Reputation: 4651
I have this pandas data frame:
df = DataFrame({'id':['a','b','b','b','c','c'], 'category':['z','z','x','y','y','y'], 'category2':['1','2','2','2','1','2']})
which looks like:
category category2 id
0 z 1 a
1 z 2 b
2 x 2 b
3 y 2 b
4 y 1 c
5 y 2 c
What i'd like to do is to groupby id and return the other two columns as a concatenation of unique strings.

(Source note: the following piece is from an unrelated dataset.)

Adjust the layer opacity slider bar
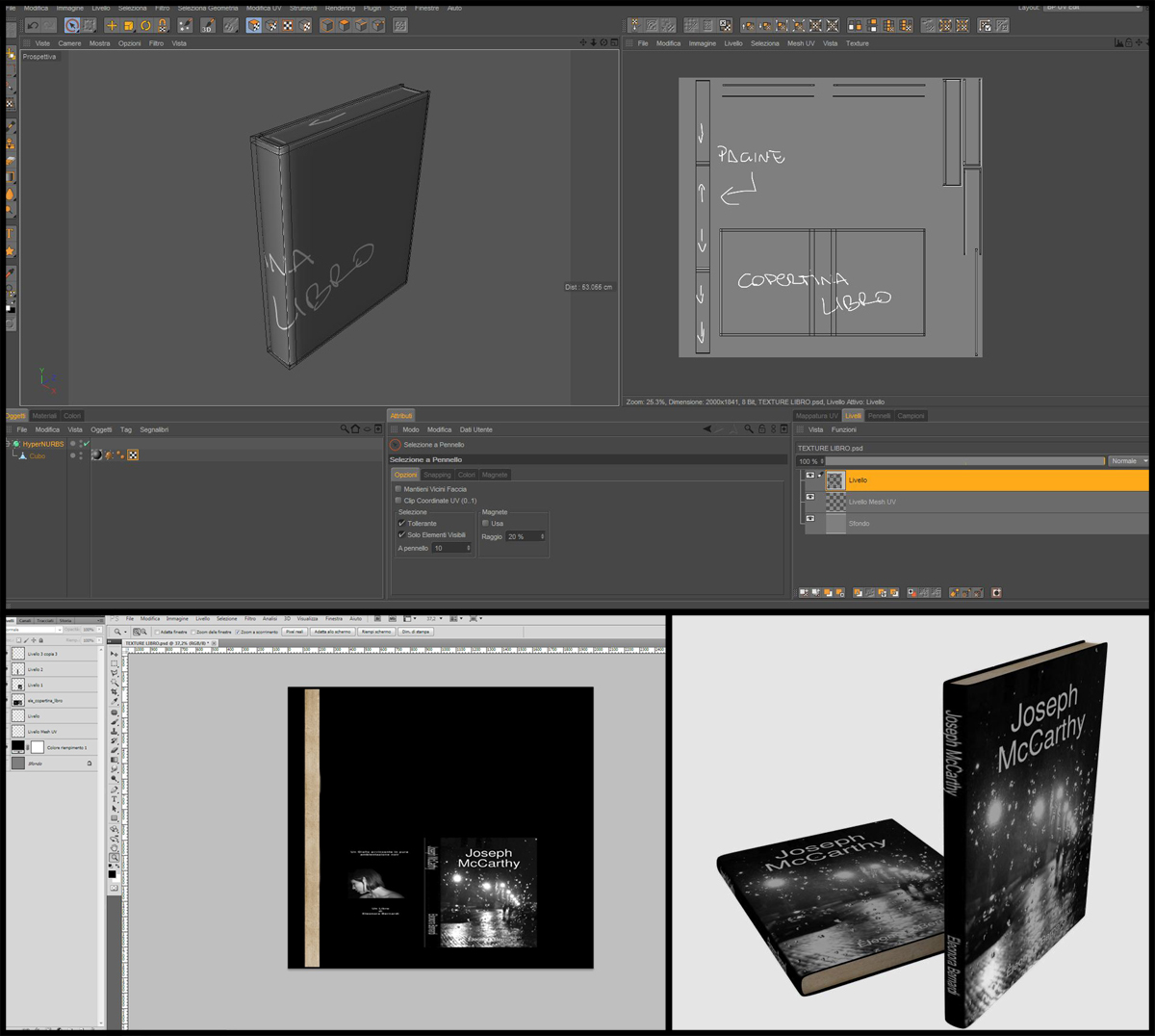 point(964,461)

The outcome would look like:
category category2 id
0 z 1 a
1 zxy 2 b
2 y 12 c
Upvotes: 6
Views: 26859
Reputation: 879133
Use groupby/agg
to aggregate the groups. For each group, apply set
to find the unique strings, and ''.join
to concatenate the strings:
In [34]: df.groupby('id').agg(lambda x: ''.join(set(x)))
Out[34]:
category category2
id
a z 1
b yxz 2
c y 12
To move id
from the index to a column of the resultant DataFrame, call reset_index
:
In [59]: df.groupby('id').agg(lambda x: ''.join(set(x))).reset_index()
Out[59]:
id category category2
0 a z 1
1 b yxz 2
2 c y 12
Upvotes: 21